### PROBLEM DETAILS
In the entries that follow, the lines from the one with "Altitude-dependent role of" through the one with "EGU publications (850, 90)" are the ones to write out, exactly and with both ends included. Nothing else should appear.

### INPUT DATA

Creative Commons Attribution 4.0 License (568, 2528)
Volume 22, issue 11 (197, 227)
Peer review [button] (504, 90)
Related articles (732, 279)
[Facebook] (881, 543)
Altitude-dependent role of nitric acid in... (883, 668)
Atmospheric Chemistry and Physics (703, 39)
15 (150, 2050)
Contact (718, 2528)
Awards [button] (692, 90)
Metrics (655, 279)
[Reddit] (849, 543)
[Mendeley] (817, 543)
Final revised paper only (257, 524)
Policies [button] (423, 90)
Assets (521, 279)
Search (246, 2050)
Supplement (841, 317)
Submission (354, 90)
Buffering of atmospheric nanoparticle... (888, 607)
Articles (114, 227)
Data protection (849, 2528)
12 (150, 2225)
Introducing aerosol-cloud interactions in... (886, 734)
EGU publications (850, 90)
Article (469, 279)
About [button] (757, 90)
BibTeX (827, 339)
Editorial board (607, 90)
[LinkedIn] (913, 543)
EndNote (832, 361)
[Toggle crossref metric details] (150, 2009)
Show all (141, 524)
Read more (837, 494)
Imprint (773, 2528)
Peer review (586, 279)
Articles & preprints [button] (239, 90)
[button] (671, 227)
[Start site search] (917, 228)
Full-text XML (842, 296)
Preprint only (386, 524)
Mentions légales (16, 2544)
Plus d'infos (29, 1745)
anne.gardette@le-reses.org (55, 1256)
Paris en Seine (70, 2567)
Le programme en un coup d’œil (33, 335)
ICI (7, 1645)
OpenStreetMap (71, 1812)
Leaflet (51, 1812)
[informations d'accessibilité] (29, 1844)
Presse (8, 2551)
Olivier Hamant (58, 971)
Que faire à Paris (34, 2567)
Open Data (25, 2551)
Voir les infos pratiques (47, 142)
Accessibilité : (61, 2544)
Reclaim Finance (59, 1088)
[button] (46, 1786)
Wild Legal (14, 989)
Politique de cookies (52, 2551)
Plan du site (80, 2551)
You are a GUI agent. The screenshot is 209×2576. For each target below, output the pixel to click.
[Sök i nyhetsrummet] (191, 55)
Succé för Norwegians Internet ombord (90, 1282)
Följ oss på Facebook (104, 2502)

### RESPONSE TO THIS TASK
Altitude-dependent role of nitric acid in... (883, 668)
Atmospheric Chemistry and Physics (703, 39)
15 (150, 2050)
Contact (718, 2528)
Awards [button] (692, 90)
Metrics (655, 279)
[Reddit] (849, 543)
[Mendeley] (817, 543)
Final revised paper only (257, 524)
Policies [button] (423, 90)
Assets (521, 279)
Search (246, 2050)
Supplement (841, 317)
Submission (354, 90)
Buffering of atmospheric nanoparticle... (888, 607)
Articles (114, 227)
Data protection (849, 2528)
12 (150, 2225)
Introducing aerosol-cloud interactions in... (886, 734)
EGU publications (850, 90)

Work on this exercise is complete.